-- DOCUMENT TEXT --
In a letter to the Financial Stability Oversight Council, Roosevelt Institute Senior Fellow Rob Johnson explains how banks will try to evade regulation.
Financial Stability Oversight Council
Department of the Treasury
1500 Pennsylvania Avenue, NW
Washington, DC 20512
c/o The Honorable Timothy Geithner, Chairman
Re: Docket Number FSOC-2010-0002, Financial Stability Oversight Council study on Section 619
Dear Chairman Geithner and Council Members:
I write in response to the request for public comment on the Financial Stability Oversight Council study on how to implement the Volcker Rule, embodied in section 619 of the Dodd-Frank Wall Street Reform and Consumer Protection Act of 2010.
The previous five years has proven with ringing clarity that the health of Wall Street is not sufficient to guarantee the health of Main Street, and may in fact be detrimental to the health of the non-financial economy. Following the disastrous financial crash of 2008 and the continuing economic consequences, the recent financial reform effort should, at its core, be about putting Main Street back in the driver seat economically: making investment in the real economy rather than investment in bubble financial assets the focus of our policy incentives, restoring the health and vitality of community and regional financial networks, and getting rid of the tricks, traps, and conflicts of interest of financial engineering, at every level. The Volcker Rule is a central part of that effort.
I believed strongly that a full return to the separation between banking and securities dealing would be in the best interests of our nation. At the same time, recognizing that Congress was unlikely to go down that path, I also endorsed the work of Senators Merkley and Levin -- and their two dozen Senate co-sponsors -- who crafted a strong version of the Volcker Rule that seeks to achieve many of the same objectives. Congress adopted their framework, and it is now incumbent upon you as regulators to implement that vision.

-- SUPPLIED INFORMATION --
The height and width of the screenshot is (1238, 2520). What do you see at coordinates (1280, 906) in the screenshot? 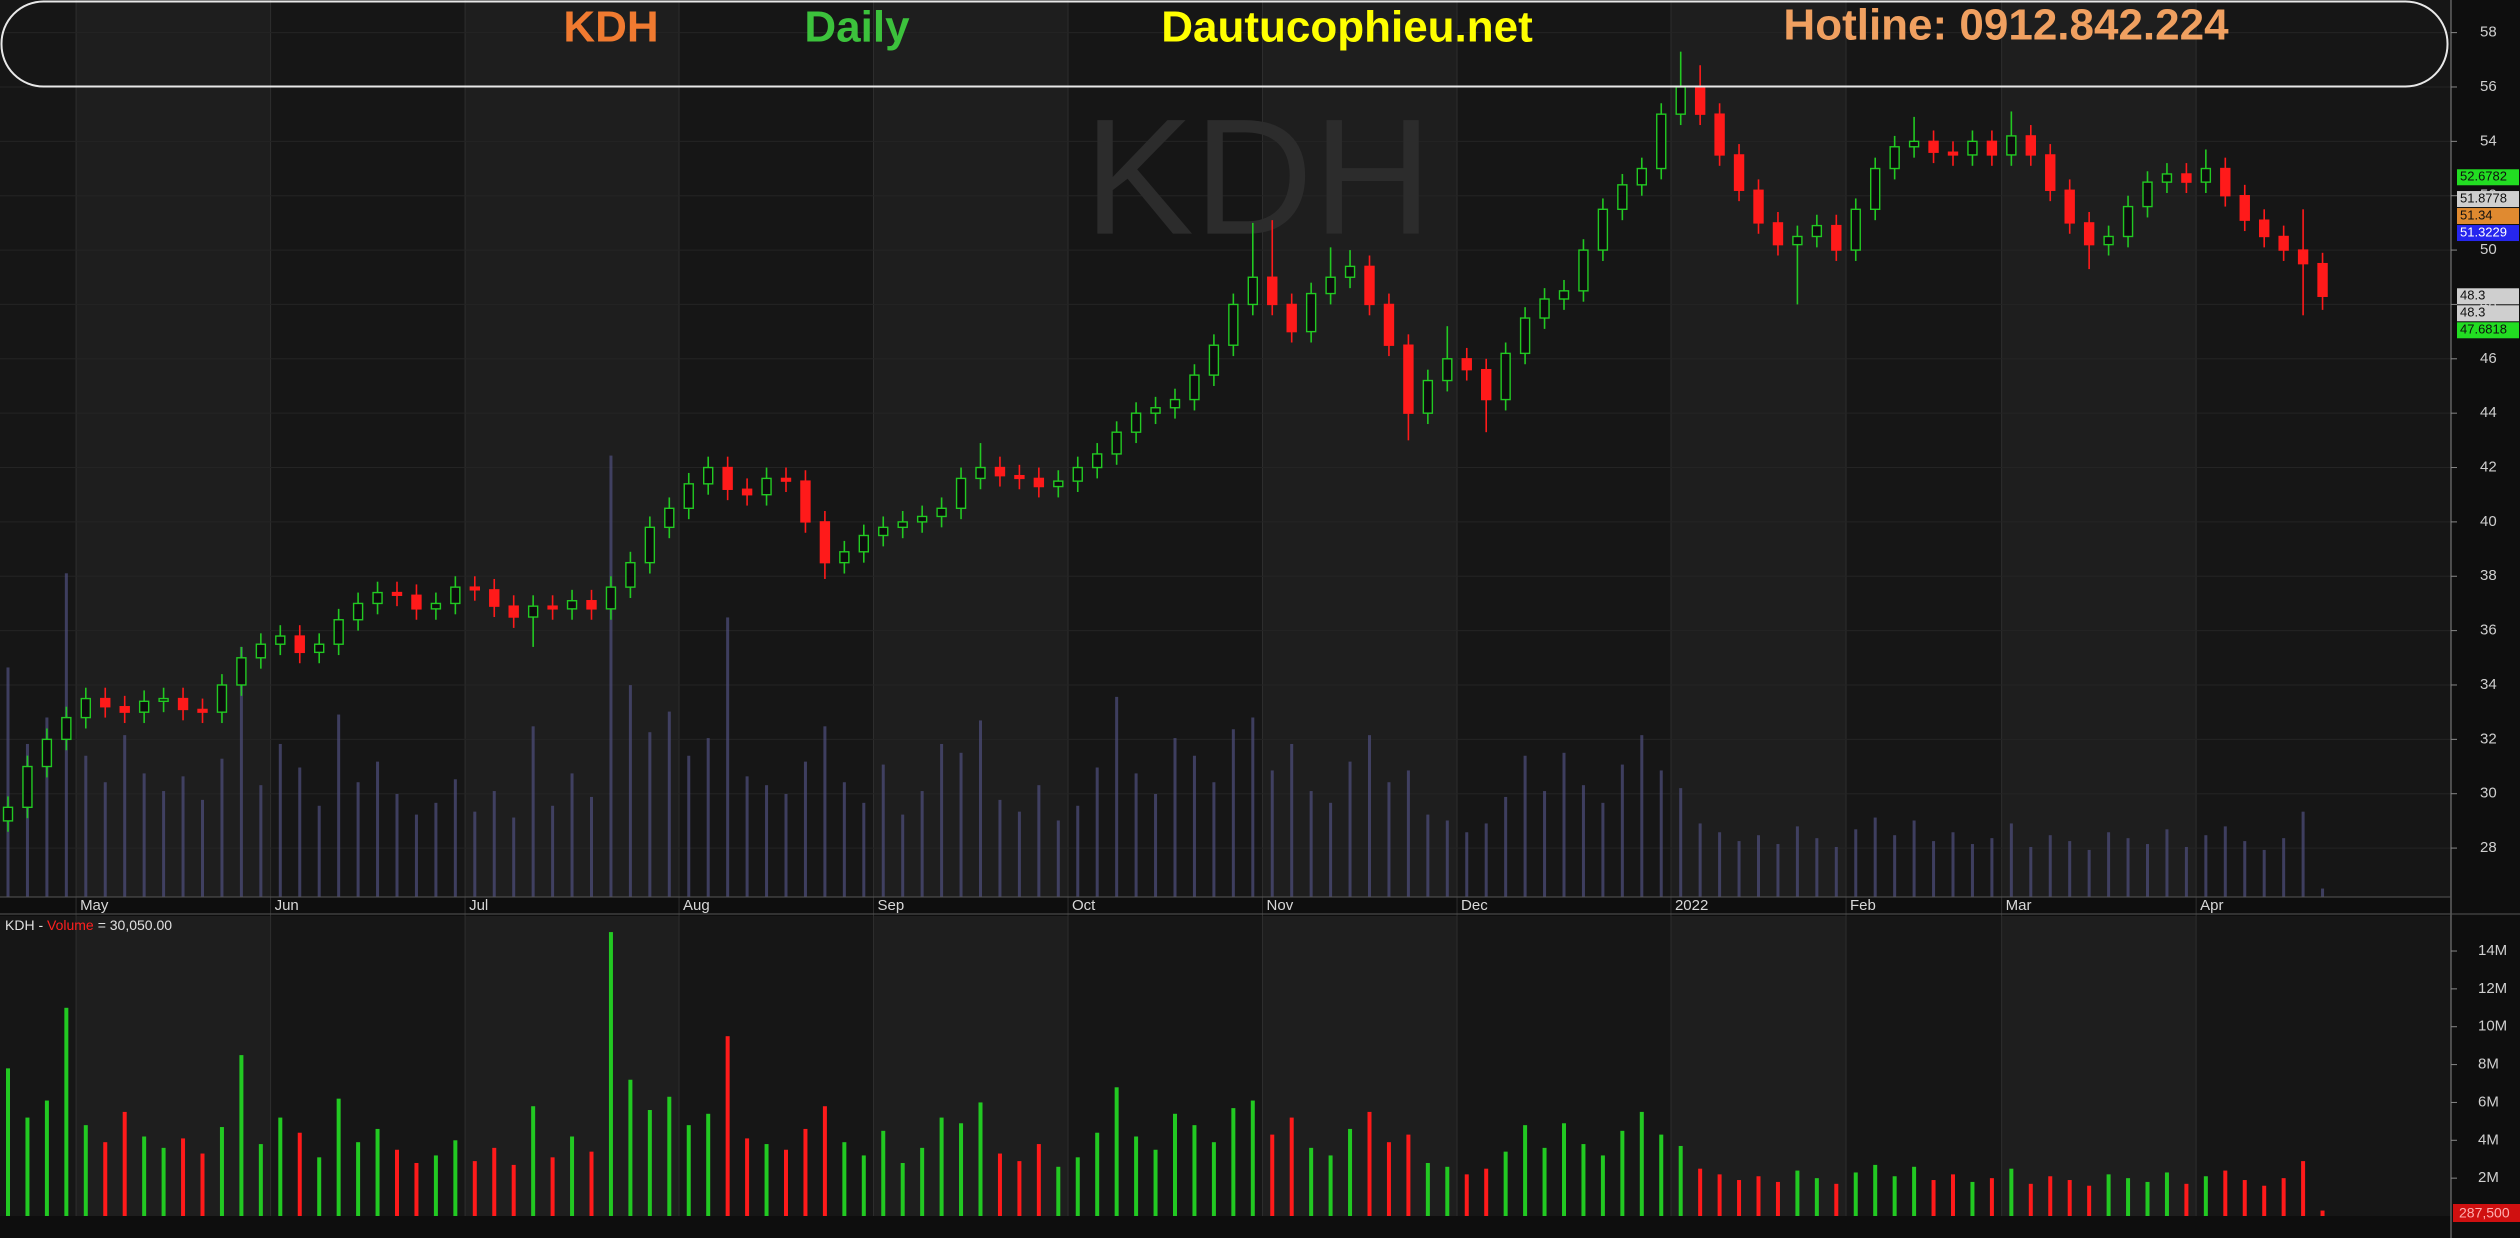
I see `x-tick-label: Nov` at bounding box center [1280, 906].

-- EXERCISE TASKS --
(1) According to the Volcker Rule letter, what three things should putting Main Street back in the driver seat involve? List them.
(2) Which section of the Dodd-Frank Wall Street Reform and Consumer Protection Act embodies the Volcker Rule, according to the Volcker Rule letter?
(3) Write the next part of the Volcker Rule letter, picking up after its final sentence.
The listing has no connection to the Volcker Rule letter.

-- ANSWERS BY TASK --
(1)
1. Making investment in the real economy, rather than investment in bubble financial assets, the focus of policy incentives
2. Restoring the health and vitality of community and regional financial networks
3. Getting rid of the tricks, traps, and conflicts of interest of financial engineering at every level

(2) Section 619.

(3)
I fully expect that Wall Street will continue to place many obstacles in the path of strong implementation, just as they sought to do so during legislative consideration. Powerful interests will undoubtedly put forward arguments as to why specific details ought to be implemented in ways that do not disturb their business models or put them at perceived disadvantages with their international counterparts. You should recognize their arguments for what they are -- distractions -- and reject them.
Quite simply, banks under the protection of taxpayer guarantees should be in the business of banking: holding deposits, making loans, and serving clients. The Merkley-Levin provisions let them remain in certain parts of securities dealing, but sets limits on what those activities can entail. You should be certain to implement those limits to the full extent of your authority and ensure that the permitted activities do not swallow the protections offered by our taxpayers.
In particular, terms like "market-making-related" and "risk-mitigating hedging" should be defined narrowly. Market making is where a firm provides liquidity to trading markets but avoids long or short exposures to the instruments being traded. The goal is to provide clients with buy and sell opportunities without incurring substantial risk. This contrasts with the goal of proprietary trading, where firms seek to accumulate financial holdings and profit from changes in the value of the held financial instruments. Similarly, hedging is where firms take a position in order to reduce a specific financial exposure created by another position or holding.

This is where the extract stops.